Journie Cirdain renders objects observed in the everyday fabric of New York life — chandeliers at the Met, cut flowers at Trader Joe’s, a tree pushing through a sidewalk crack, lace glimpsed on a bridal photoshoot in Central Park — and reframes them through a doubled point of view, her own and that of the spiders who inhabit them. The doubling is structural rather than illustrative: drawing on the conventions of the still life and the depiction of luxury, Cirdain reimagines these art-historical subjects as living participants in an enmeshed environment, each at once a human luxury and an ecological niche, a site of aesthetic projection and a site of survival.

Working without a grid, she builds each composition through graphite accretion rather than transcription, letting the drawings grow organically from memory, observation, and photographic reference. Graphite, in her hands, is neither efficient nor resolved; it is a slow scratching that mirrors the patient labor of the web and the lace alike. With a film director’s focus on drama and a romantic flirtation with the macabre, Cirdain’s drawings betray an exquisite attention to light surface as a chandelier becomes an environment for cobwebs; a spiderweb glistens like crystal; a bouquet hangs next to the site of its extraction; an environment shows beheaded tulips. Within an eco-feminist frame indebted to writers and artists alike — Emily Dickinson, Vija Celmins, Carolee Schneemann, and Aldo Leopold, among others — the work proposes that decentering the human gaze need not abandon beauty, only relocate it.

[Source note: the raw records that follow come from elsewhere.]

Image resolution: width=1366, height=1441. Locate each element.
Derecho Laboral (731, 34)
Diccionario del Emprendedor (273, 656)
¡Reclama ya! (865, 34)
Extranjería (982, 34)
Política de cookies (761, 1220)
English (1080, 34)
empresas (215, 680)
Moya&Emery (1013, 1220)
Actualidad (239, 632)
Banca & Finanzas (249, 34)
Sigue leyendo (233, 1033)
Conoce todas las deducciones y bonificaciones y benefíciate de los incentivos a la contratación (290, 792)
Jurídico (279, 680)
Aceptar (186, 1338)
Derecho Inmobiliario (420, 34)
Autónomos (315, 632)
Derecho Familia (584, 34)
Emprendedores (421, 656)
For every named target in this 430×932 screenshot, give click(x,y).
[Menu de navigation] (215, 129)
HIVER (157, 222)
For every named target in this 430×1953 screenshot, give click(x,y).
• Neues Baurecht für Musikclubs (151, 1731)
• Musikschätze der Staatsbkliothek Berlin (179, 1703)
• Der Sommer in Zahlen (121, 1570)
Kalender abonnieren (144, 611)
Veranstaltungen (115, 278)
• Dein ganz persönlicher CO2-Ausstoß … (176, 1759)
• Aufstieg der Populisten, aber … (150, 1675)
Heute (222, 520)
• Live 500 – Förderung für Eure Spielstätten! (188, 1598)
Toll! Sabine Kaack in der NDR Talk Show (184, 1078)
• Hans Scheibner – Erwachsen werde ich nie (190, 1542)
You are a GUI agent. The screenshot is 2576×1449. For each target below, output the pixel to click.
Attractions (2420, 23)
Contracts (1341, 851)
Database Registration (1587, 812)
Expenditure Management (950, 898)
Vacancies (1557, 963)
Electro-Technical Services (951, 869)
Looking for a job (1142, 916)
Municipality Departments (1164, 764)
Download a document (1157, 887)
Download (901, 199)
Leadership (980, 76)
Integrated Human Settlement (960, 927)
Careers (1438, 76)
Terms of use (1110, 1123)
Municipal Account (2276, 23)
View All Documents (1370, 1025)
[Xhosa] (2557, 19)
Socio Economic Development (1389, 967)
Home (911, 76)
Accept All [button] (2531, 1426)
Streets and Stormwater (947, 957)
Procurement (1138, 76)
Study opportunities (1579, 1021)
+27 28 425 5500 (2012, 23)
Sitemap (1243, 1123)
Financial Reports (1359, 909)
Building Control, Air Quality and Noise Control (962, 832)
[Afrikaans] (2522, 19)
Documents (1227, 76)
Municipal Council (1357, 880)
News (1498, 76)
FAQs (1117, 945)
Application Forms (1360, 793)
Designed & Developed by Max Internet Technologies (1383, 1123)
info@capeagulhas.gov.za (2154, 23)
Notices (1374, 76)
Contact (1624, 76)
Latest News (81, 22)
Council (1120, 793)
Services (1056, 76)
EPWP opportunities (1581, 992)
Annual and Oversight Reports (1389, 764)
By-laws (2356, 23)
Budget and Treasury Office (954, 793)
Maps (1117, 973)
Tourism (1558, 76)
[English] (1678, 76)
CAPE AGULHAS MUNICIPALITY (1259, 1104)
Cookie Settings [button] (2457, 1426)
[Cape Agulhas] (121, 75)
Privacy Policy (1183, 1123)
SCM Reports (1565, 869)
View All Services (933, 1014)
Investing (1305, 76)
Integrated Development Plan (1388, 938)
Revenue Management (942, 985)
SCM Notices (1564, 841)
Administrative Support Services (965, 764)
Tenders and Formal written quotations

Journie Nikala Cirdain (born 1993, Santa Rosa, CA) has shown work at The Green Gallery in Milwaukee, Elmhurst Art Museum in Illinois, A Gallery in Seattle, and in Chicago at Goldfinch and Patient Info. Her work has written about in Hyperallergic, New City and Chicago Reader and her writing has appeared in Chicago Artist Writers and F newsmagazine. Cirdain received an MFA from the School of the Art Institute of Chicago in 2022. She lives and works in Queens, New York.